When I started at Green Gulch Farm in Marin long ago, I just walked in and asked where do I go/stay. Eventually I ended up w/floor space to crash, a knowledge of the eating schedule and a couple names to find (if possible) to get hooked up w/work. IOW, it was a laid back casual disjointed mess of 20-30 people all doing their own thing. Everybody was real nice but it seemed nobody actually organized anything, especially the noobs. There was a core of power (about 4-5 people) and a few Lutes but these people were always out of sight doing what they did. It was a chore to find a person who wasn't already busy, going somewhere _now_, or heading for the sack. IOW, noobs had a hard time finding _a_ place, much less _their_ place. The regular eating schedule and the mediation schedule kind of held the whole thing together. (Aside: In Budhist monasteries the boss is the Abbot and the #2 controlling the whole monastery is the head cook. They consider food, ie. what goes into them, that important.)
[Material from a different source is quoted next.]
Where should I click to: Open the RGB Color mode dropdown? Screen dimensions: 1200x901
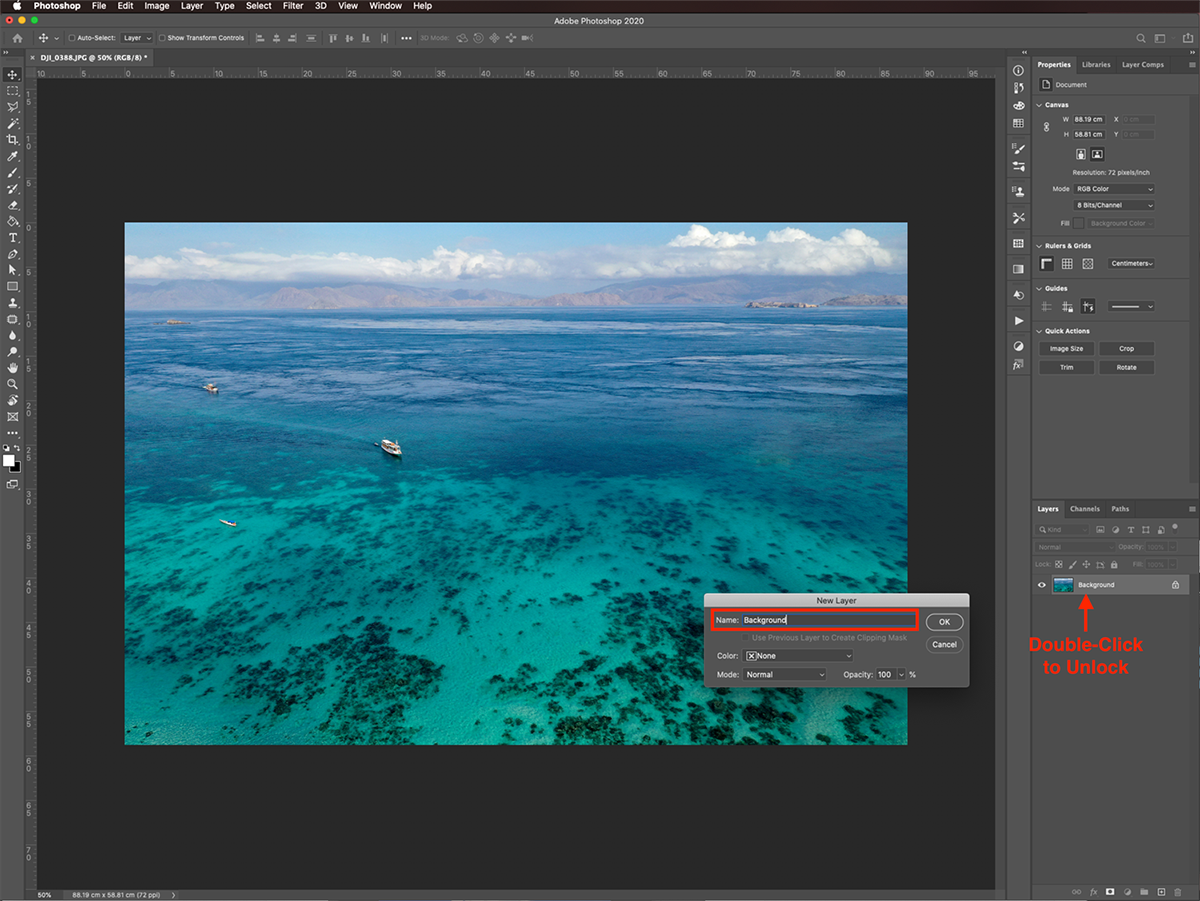1114,189
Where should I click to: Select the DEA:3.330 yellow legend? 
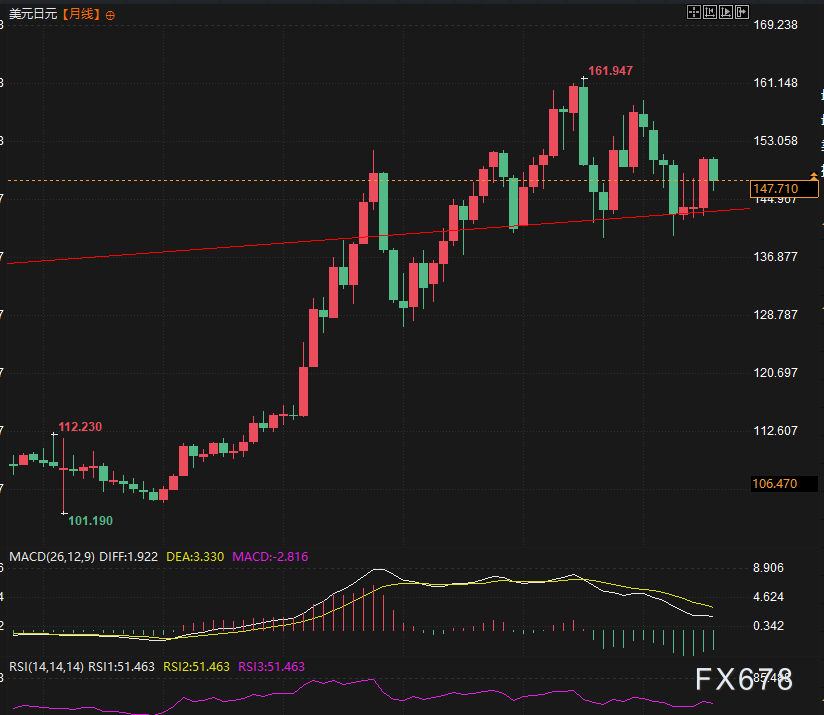click(195, 557)
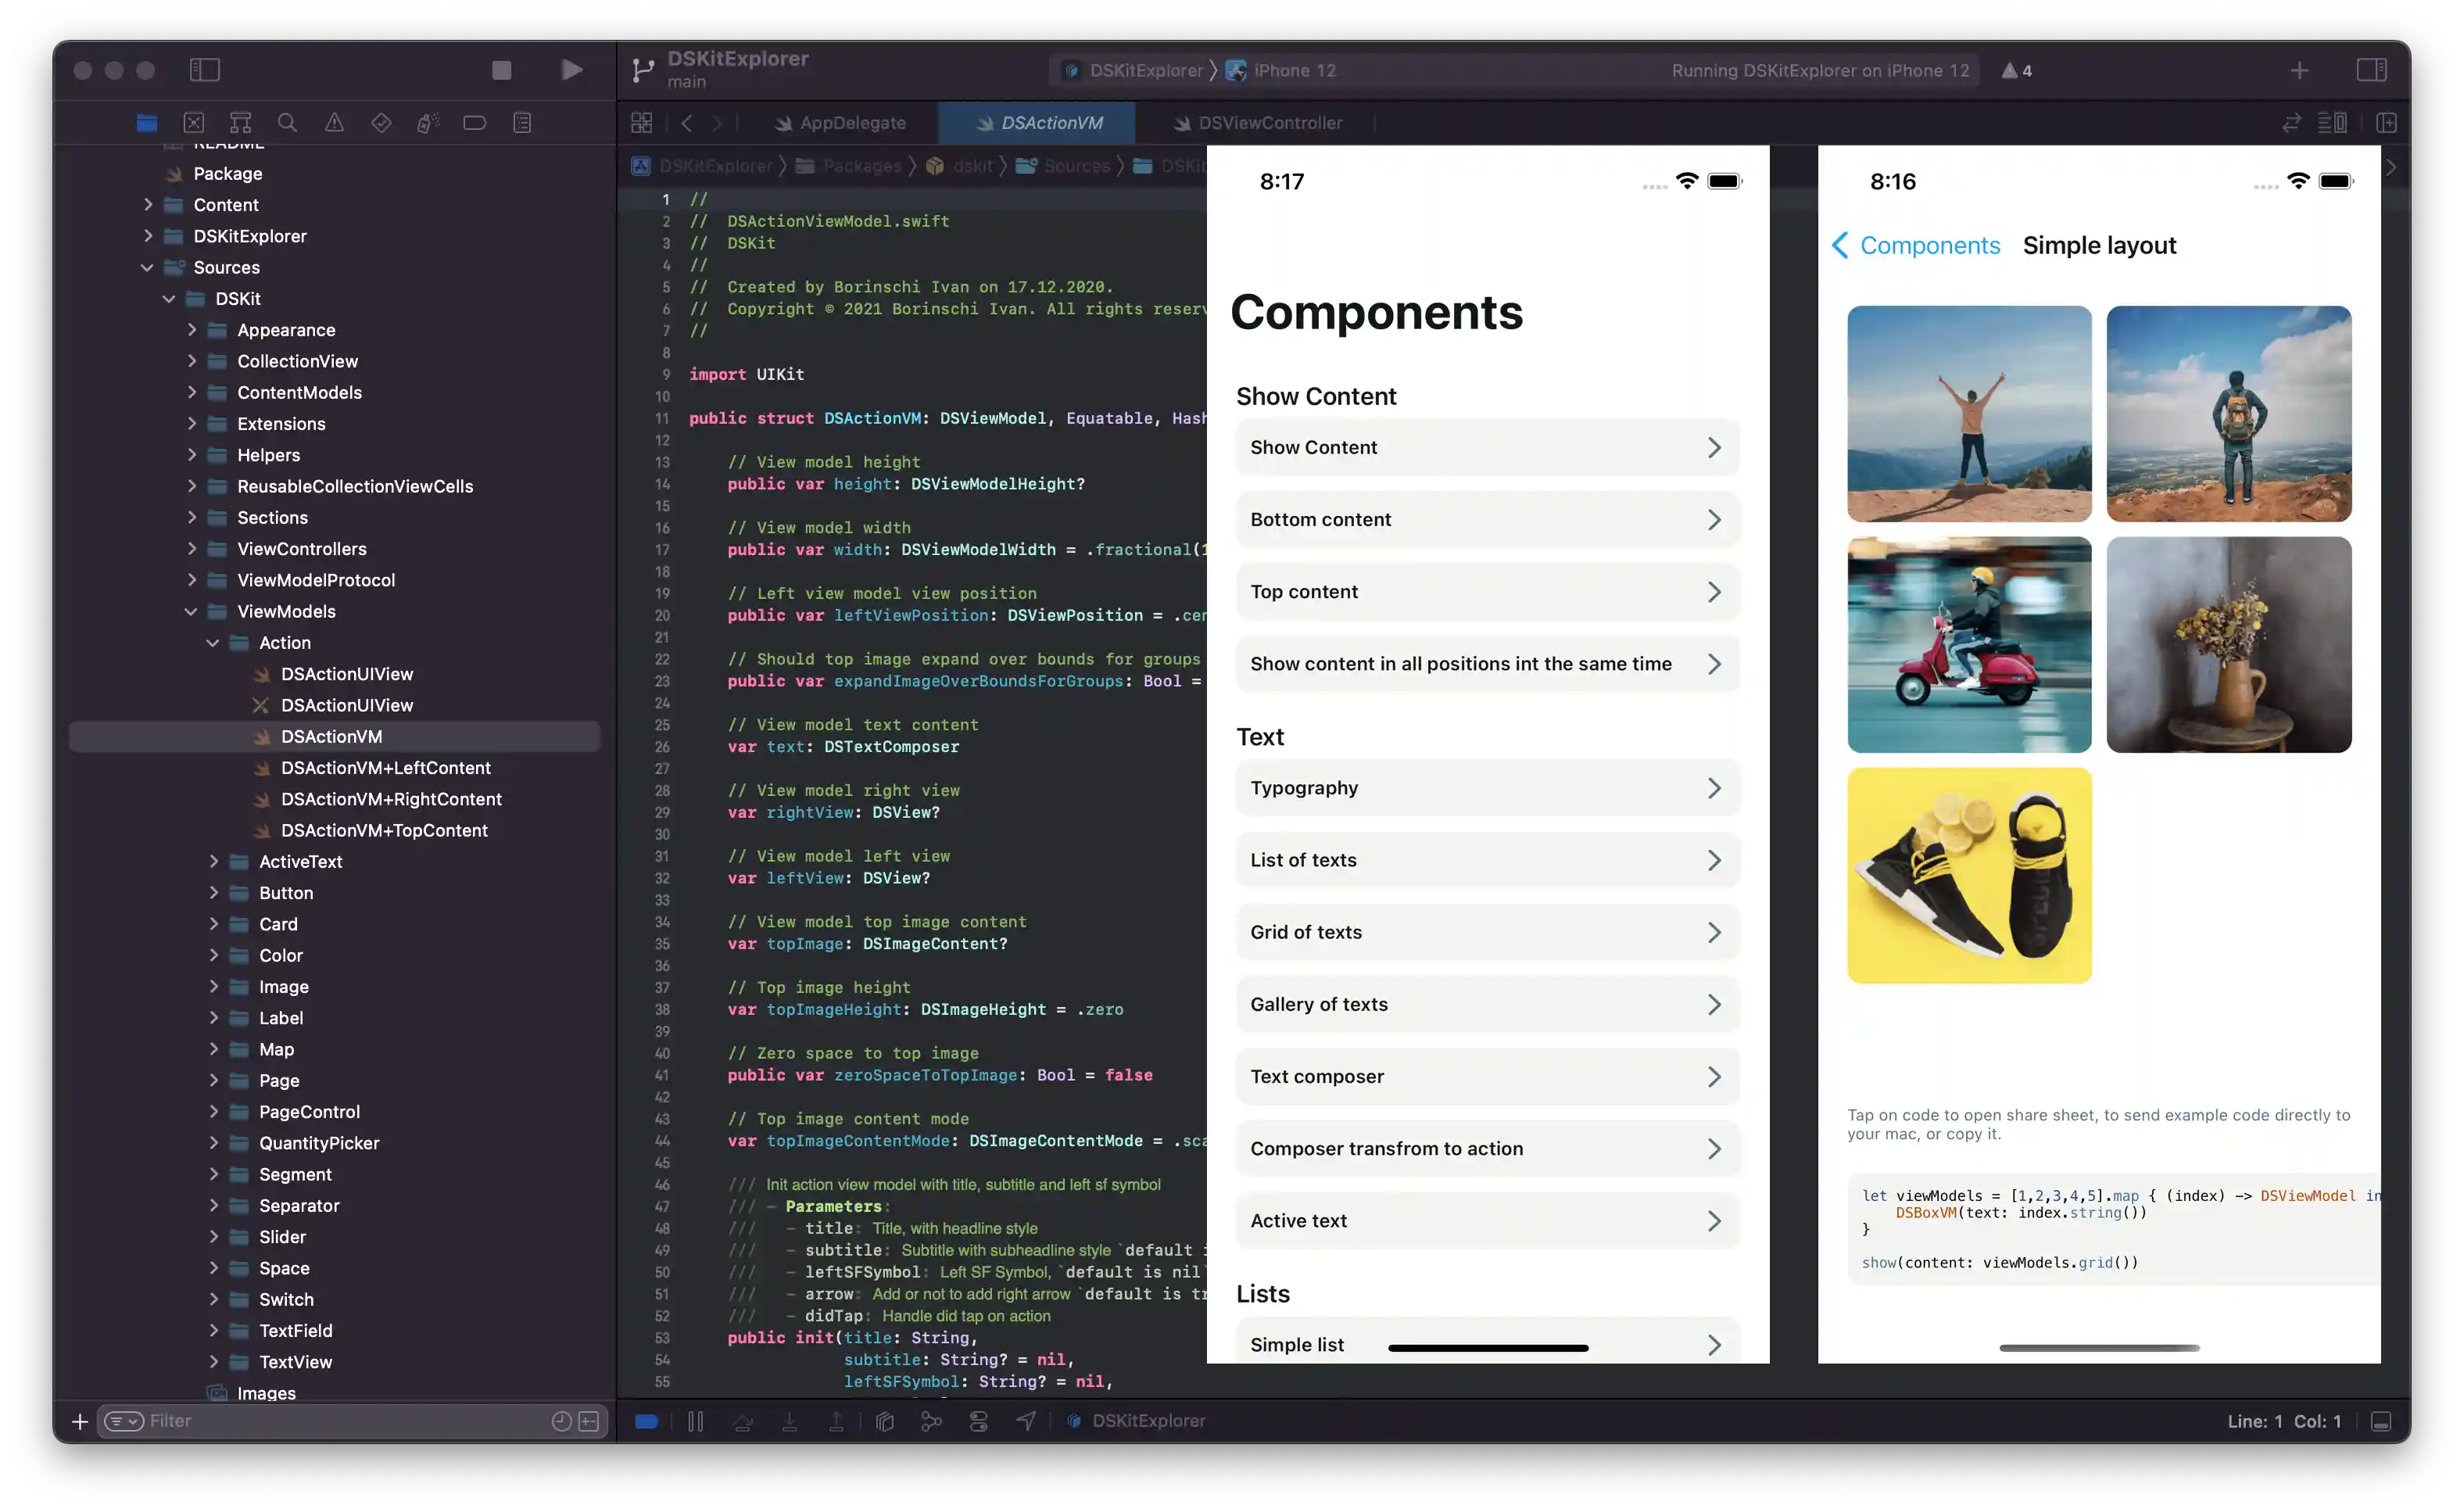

That was a mess, and nothing to boast about IMHO. I got on because I was uncouth enough to persist until I got what I wanted. However, there was a reason they could get away with this (well probably several...):
The "main buildings" where the kitchen and comforts were located had a couple rooms for rent; there were also two "cottages" (maybe three?) w/plumbing which were rented out. IIRC the rooms were nothing special, just clean w/a few Zen type chachkees (flumoxed the spell checker here <g>
scattered about. These were popular enough and the rates high enough that it covered basic expenses. It was a little Inn w/in the farm - it "sold" Quiet and Nature and Quaint and Exotic.
Now, here is the point: These guests were never a part of the community at all. They practically did not exist. Just ghosts that we'd come across once in a while on a walking path or see distantly while working the farm. They were welcome to participate in any/all ways if they chose to step up but no effort was put forth to "make available" anything to them. On the contrary, because they inevitably slowed things down from the normal laid back leisurely pace to something to give a snail road rage. They basically existed in the midst of a working farm and practicing monastery observing and soaking in atmosphere and immersing w/the crowd when they felt like it. And the corollary is that the "crowd" never infringed on the guests because the main buildings and the cottages were essentially off limits to all except the top honchos, guests and "maids". Even though they were only about 30 yards from the dormitory and monks' rooms where the "real people" existed. This was physically functional because the dorm had basic plumbing facilities, the hoi-poloi got regular meals and a place to crash (keep the animals fed and quiet) and there was a set of coin laundry machines available (off the kitchen, I think); the laundry could be a bit of a bottleneck on Fridays and weekends.
Perhaps, IF the basic physical realities can be aligned, the use of the house as a small Inn could give the best match between usage, civilized behavior, quiet and privacy. It _would_ require that basic amenities be available elsewhere for the hoi-poloi; not knowing your physical details, can't say how much trouble that would be. Perhaps throwing up a bunkhouse laundry/shower would be worth it... Perhaps not. I think it might be best if there were only one serious kitchen in regular use, but again, don't know your detail situation.
Philosophical aspects exceed this post. Market forces... I don't have a clue. I relate the above to share an example of something vaguely similar to Wheaton Labs situation that worked quite well in all it's imperfection.